89.      Met haar derde grief verwijt de Commissie de Franse Republiek dat zij het in de handel brengen in Frankrijk van de in het onderhavige niet‑nakomingsprocedure bedoelde levensmiddelen heeft belemmerd zonder het bewijs te leveren dat zulks een risico voor de volksgezondheid meebracht.

90.      De Commissie stelt dat de Franse autoriteiten bij elke weigering van het in de handel brengen van een uit een andere lidstaat afkomstig product moeten uiteenzetten, welke risico’s de volksgezondheid loopt. Zij is van oordeel dat de Franse autoriteiten in verschillende concrete gevallen hebben geweigerd dergelijke producten in de handel te laten brengen zonder dat was aangetoond of er risico’s voor de volksgezondheid bestonden.

91.      De Commissie erkent dat de bestrijding van bedrog en de bescherming van de consument dwingende vereisten zijn die bescherming verdienen. Volgens de rechtspraak van het Hof kan echter met etikettering worden volstaan om deze bescherming te verzekeren.

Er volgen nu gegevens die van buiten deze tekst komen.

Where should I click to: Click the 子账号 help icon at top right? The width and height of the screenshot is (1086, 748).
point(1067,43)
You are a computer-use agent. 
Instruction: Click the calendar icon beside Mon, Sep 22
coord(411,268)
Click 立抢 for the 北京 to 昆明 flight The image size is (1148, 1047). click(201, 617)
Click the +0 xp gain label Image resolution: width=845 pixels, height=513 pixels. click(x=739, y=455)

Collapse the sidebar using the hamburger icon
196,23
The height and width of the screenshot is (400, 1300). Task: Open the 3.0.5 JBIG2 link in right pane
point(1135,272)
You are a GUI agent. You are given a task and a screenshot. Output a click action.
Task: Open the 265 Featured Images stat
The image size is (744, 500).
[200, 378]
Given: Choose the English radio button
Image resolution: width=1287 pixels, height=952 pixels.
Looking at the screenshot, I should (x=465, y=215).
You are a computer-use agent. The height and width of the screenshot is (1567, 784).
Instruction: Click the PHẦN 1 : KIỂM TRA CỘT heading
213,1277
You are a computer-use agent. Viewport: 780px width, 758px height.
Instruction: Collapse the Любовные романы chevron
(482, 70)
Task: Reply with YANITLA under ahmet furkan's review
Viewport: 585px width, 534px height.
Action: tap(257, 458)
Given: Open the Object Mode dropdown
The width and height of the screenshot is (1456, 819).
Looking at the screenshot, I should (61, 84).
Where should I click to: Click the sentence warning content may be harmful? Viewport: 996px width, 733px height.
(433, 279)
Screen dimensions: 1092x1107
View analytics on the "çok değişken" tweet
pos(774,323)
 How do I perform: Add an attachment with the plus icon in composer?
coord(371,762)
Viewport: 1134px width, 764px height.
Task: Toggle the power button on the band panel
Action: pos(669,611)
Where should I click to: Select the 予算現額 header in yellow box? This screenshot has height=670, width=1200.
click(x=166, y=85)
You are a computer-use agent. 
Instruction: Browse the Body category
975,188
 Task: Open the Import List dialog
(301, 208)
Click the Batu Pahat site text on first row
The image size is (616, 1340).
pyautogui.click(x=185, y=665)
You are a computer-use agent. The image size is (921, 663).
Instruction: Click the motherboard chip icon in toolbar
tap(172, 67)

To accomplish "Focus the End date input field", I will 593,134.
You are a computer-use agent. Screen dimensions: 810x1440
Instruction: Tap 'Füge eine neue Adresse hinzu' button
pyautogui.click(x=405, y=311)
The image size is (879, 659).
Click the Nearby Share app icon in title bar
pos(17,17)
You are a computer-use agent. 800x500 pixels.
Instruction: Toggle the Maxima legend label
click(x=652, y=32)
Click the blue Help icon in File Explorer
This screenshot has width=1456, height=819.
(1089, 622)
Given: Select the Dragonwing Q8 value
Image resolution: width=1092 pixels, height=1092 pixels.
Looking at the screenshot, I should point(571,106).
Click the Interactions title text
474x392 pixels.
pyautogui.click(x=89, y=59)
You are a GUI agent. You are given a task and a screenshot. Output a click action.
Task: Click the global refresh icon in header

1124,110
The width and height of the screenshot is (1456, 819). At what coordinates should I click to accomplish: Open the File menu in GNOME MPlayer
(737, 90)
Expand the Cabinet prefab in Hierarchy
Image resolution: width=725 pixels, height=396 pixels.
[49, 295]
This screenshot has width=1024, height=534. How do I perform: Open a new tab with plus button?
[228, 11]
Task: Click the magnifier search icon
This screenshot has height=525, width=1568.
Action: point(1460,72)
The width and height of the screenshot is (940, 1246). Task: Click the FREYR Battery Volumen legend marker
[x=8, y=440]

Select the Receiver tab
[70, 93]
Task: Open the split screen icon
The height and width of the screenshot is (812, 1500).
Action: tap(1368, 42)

92.      In haar repliek betoogt de Commissie ten slotte, dat „noch in het decreet van 15 april 1912 noch in dat van 29 augustus 1991 de onschadelijkheid van een stof als voorwaarde wordt gesteld voor inschrijving van de betrokken stof op de positieve lijsten”. Zij leidt daaruit af dat de Franse autoriteiten niet hoeven aan te tonen dat de in de handel gebrachte producten gevaarlijk zijn voor de gezondheid.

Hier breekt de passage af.